*** Extracted text ***
Offline-based services are often subjected to industry-specific regulations. These traditional players often deal with specific taxes, regulations and moral principles. Online-based P2P platforms blur the line between personal help and professional service provision. Currently, P2P platforms often do not fall under the heaviest regulatory licenses. Cohen & Sundararajan (2015) state that regulators across the globe face difficulties implementing these new types of services. Their implications may slow the growth of employment that is involved with the exponential growth of P2P services. On the other hand, Verhaar & van Zaal (2016) stated that it is essential for P2P platforms to apply for heavier regulatory licenses. They believe that applying for these types of licenses, borrowers and lenders are better off in the long run when clear rulings and behavioral acts are implemented. Besides this statement, they also faced many problems when applying for the heavier licenses at the Dutch Financial Authority (AFM) and the Dutch Central Bank (DNB). Verhaar & van Zaal’s application process took more than 1.5 years, concluding that the regulatory institutes need to be better aligned to adopt these new service providers more efficient. Contrary to these bureaucratic procedures of the Dutch authorities is the British Financial Conduct Authority (FCA). This regulatory institute created an Innovation Hub where innovative financial services can apply for a special treatment toward regulatory licenses. In this case, the FCA collaborates with these parties to seek for tailored solutions to stimulate the growth of financial innovations. Furthermore, in order to stimulate the growth of P2P investments, British retail investors are able to deduct these losses from their taxable income that come from P2P financed assets (Financial Conduct Authority, 2016).
*** Dataset extract ***
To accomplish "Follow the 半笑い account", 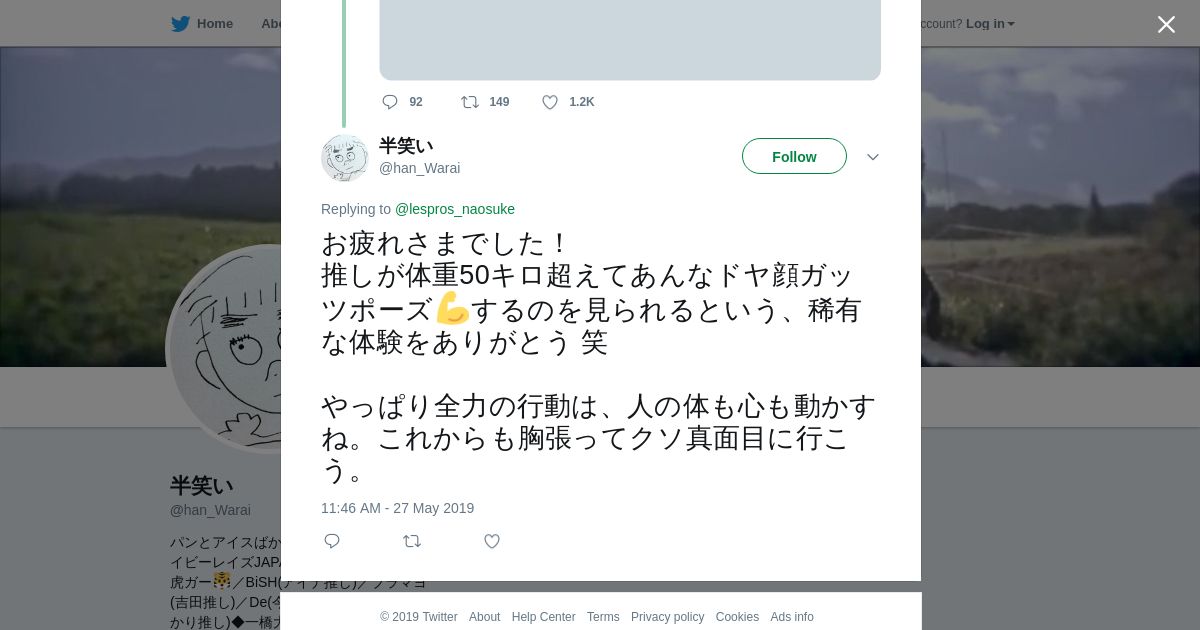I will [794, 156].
***
*** Dataset extract ***
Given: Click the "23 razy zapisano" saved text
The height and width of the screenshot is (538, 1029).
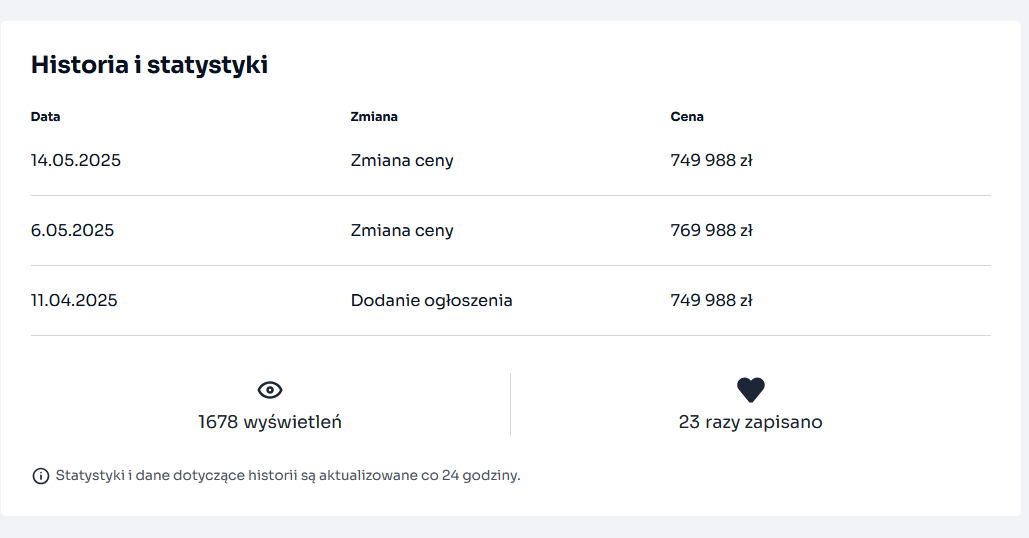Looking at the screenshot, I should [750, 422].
***
# Written instruction A:
In the passage on P2P platform regulation, how long did the license application process of Verhaar & van Zaal take?
# Written instruction B:
Pick up the passage on P2P platform regulation after its final sentence and keep writing it.

# Reply A:
More than 1.5 years.

# Reply B:
(9)

P2P-platforms avoid complex asset engineering processes such as loan term transformation, securitization or loan collateralization. As an example, Funding Circle, a P2P lending platform that is active in multiple countries, states that critics argue that alternative financing comes along with large risks.1 P2P-platforms are regulated less strictly than banks, because they do not have billions of dollars on their balance sheets. The difference in capital requirements and regulations doesn’t provide a level-playing field. Funding Circle disagrees and states that P2P-platforms are not subjected to systemic risk, because they don’t create money and don’t have a transformation function. This discussion indicates that regulatory frameworks differ among countries.

FG Lawyers (2016), who published the report “Crowdfunding crossing borders” in March 2016, support this. Their report states that varying regulatory frameworks hinders the growth of cross-border activities in the European Union (EU). This report focuses on the liability risks that are associated with cross border Crowdfunding investments. First, there are different interpretations between regulators whether investments in limited liability companies are considered as a security. This is, for example, not considered as an investment by the Swedish financial regulator. Furthermore, for lending-based Crowdfunding it is the case that there is a distinction between credit provider and credit intermediary, this difference lies in the activity of the platform whether they provide loans to semi-anonymous consumers. Bekaert (2014) states that cross-border Crowdfunding activities are dependent on the applicable taxation rules where special agreements between EU member states have to be studied to calculate the net returns from foreign Crowdfunding investments. By

(10)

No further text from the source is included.